I've taken off the shower head and removed loads of crud from underneath it but still no luck. Should I try to remove the next layer? I've tried to unscrew the bit underneath the shower head but the hex-screws are just too tight!

Any advice greatly appreciated - I'm having to walk to campus for my coffee!


----------



## Glenn

Sounds like a case of scale.

Have you descaled the machine recently?

I would recommend backflushing after each use and descaling at least every 3 months.

Do you get a stream of water flowing back into the water tank?


----------



## cdyson37

Thanks for the quick reply - didn't know there was such a thing as backflushing before discovering this forum! The machine hasn't been descaled in a very long time. I've noticed there's loads of coffee grinds *behind* the shower head and in the four small holes in the back plate behind it.

Should I attempt to remove the hex screws and take off that plate (part 61 on the service diagram)? I don't see how I can backflush or descale without first getting it into a state where at least some water is flowing.

Thanks for your advice,

Charlie


----------



## Schnorbitz

Yes, take off the shower screen and then the shower plate (22 and 24 in the diagram you can find in the link below). Poke a straightened paper clip in the hole to see if there's anything blocking it (scale). You can they test again to see if you have any flow.

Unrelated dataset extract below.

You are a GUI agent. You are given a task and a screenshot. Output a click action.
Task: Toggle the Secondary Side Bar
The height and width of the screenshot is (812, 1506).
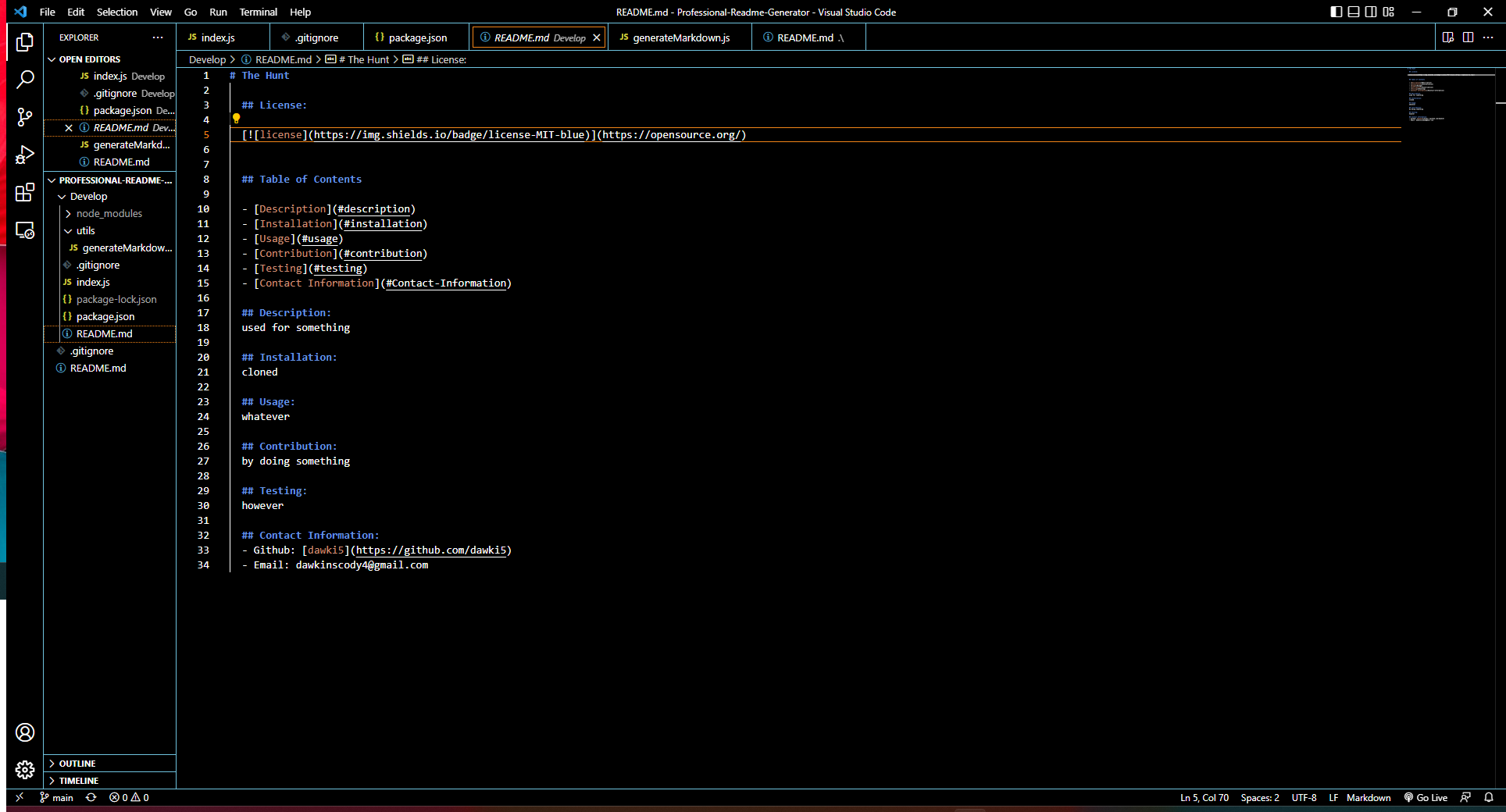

Probably needs a good descale or two so do that with the shower screen off.

If you feel confident and competent doing so, then you can take the boiler out and open it up as it is much easier to clean out scale that way, rather than expect it all to fall out that tiny hole. Don't immerse the top half of the boiler in liquid as it could short out the heating elements (as I found out recently). Also make careful note of any wires you pull off, preferably take pictures first. Take reasonable precautions not to electrocute yourself!

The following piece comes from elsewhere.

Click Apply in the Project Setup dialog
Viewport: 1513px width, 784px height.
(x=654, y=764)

http://www.partsguru.com/GaggiaClassicCoffee.html

Have a look at the OPV as well (part 28), you can take it apart and descale it too although it shouldn't be the cause of your problem.

No, you won't be able to backflush without some flow. Take it you have the blind filter basket and some Puly Caff detergent for this? Use the Puly Caff to clean up the portafilter, basket, shower screen and plate, then scrub up the group head area too and do this regularly. If you can't undo the hex screws then try a socket set with hex sockets for more leverage. Or make do with some kind of metal tube as an extension over the allen key.

Check out some of the cleaning and descaling guides eg Home Barista. Happy Donkey or other sites can supply the materials which are a good investment to keep the machine running.


----------



## cdyson37

I've taken the shower plate off (had to run a large screw down the centre hole to do it) and water's now flowing neatly from one side (mysteriously there appears to be no hole on the other side...)

Never heard of backflushing before, so own no blind filter basket nor Puly Caff. Will have to look at getting some. Do you think it's worth replacing the gasket while I'm at it - it will have been in service 5 years by now!

Thanks for the advice!


----------



## Glenn

Absolutely worthwhile changing the gasket/seal.

Ideally change this every 6 month to a year to keep a good pressure buildup, forcing the water through the grounds.


----------



## cdyson37

All sorted - after enough cleaning of the group head etc. and descaling water is now flowing through the machine unimpeded.

Haven't changed the gasket as it still seems to be in good working order and isn't leaking, though I will order a spare at some point along with kit for backflushing.

Thanks to both of you for your help


----------